— THE TASK —
Please retype, word for word, the line containing "You are a computer-use agent." and every line after it through the end of the records, leaving out all pictures.

— RECORDS FOR THIS TASK —
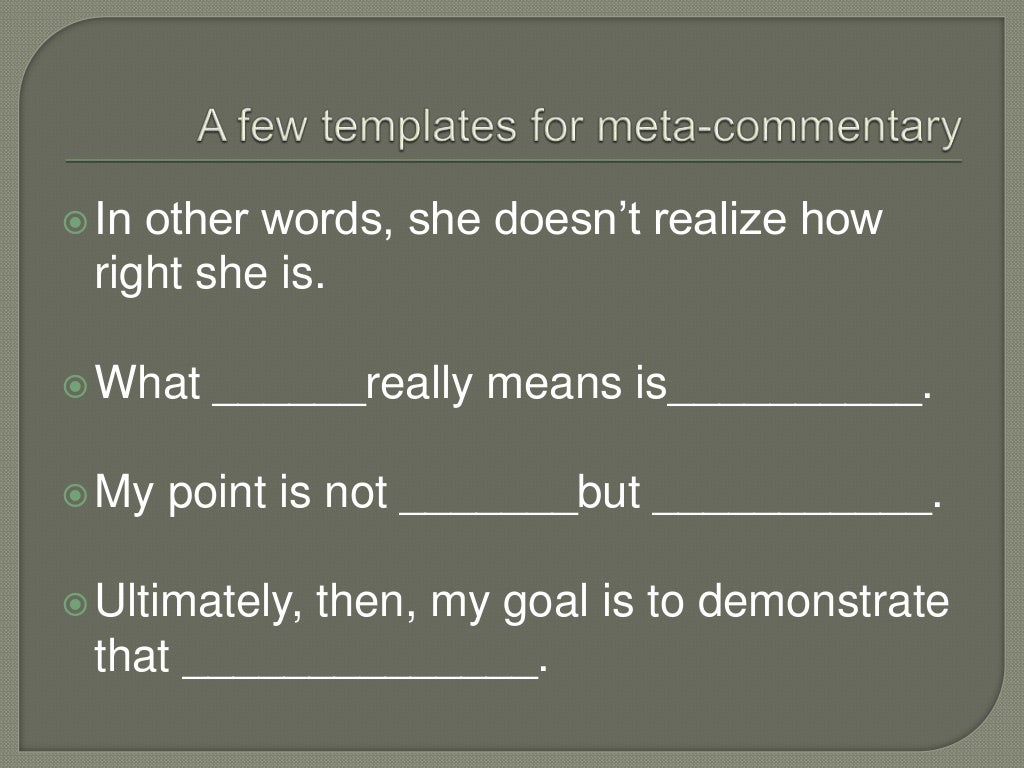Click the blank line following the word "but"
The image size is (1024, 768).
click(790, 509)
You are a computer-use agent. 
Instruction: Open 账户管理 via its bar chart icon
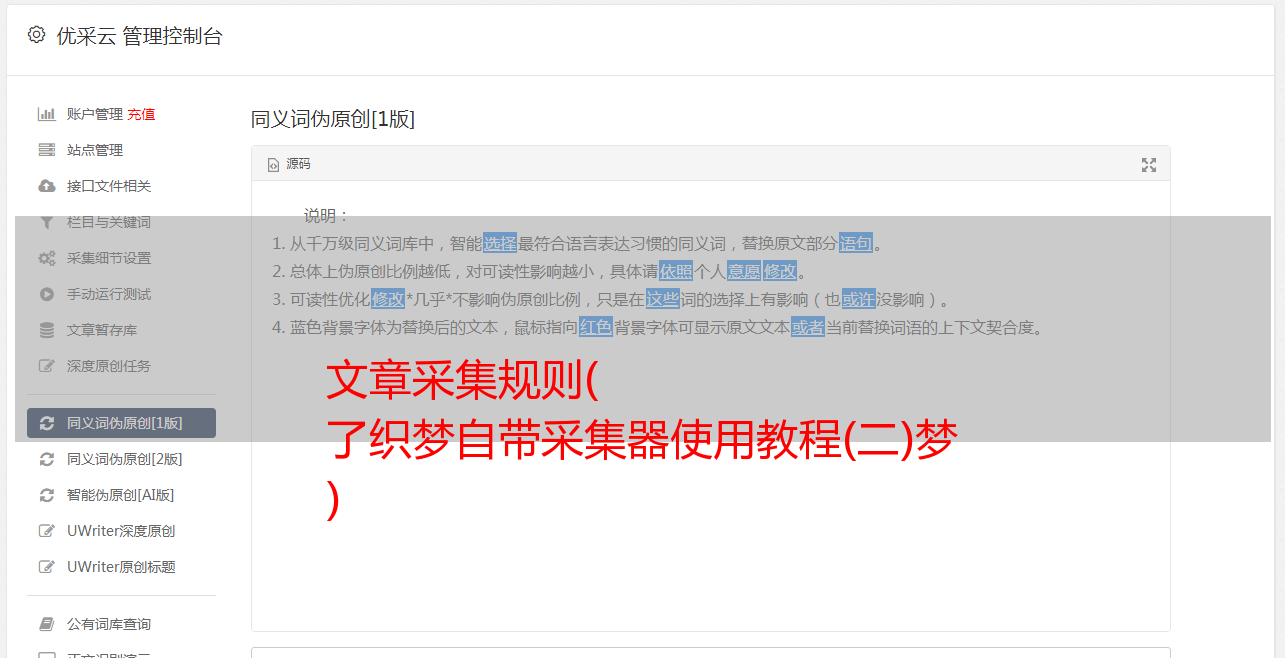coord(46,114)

— RESPONSE TO THE EXERCISE —
You are a computer-use agent. 
Instruction: Open 账户管理 via its bar chart icon
coord(46,114)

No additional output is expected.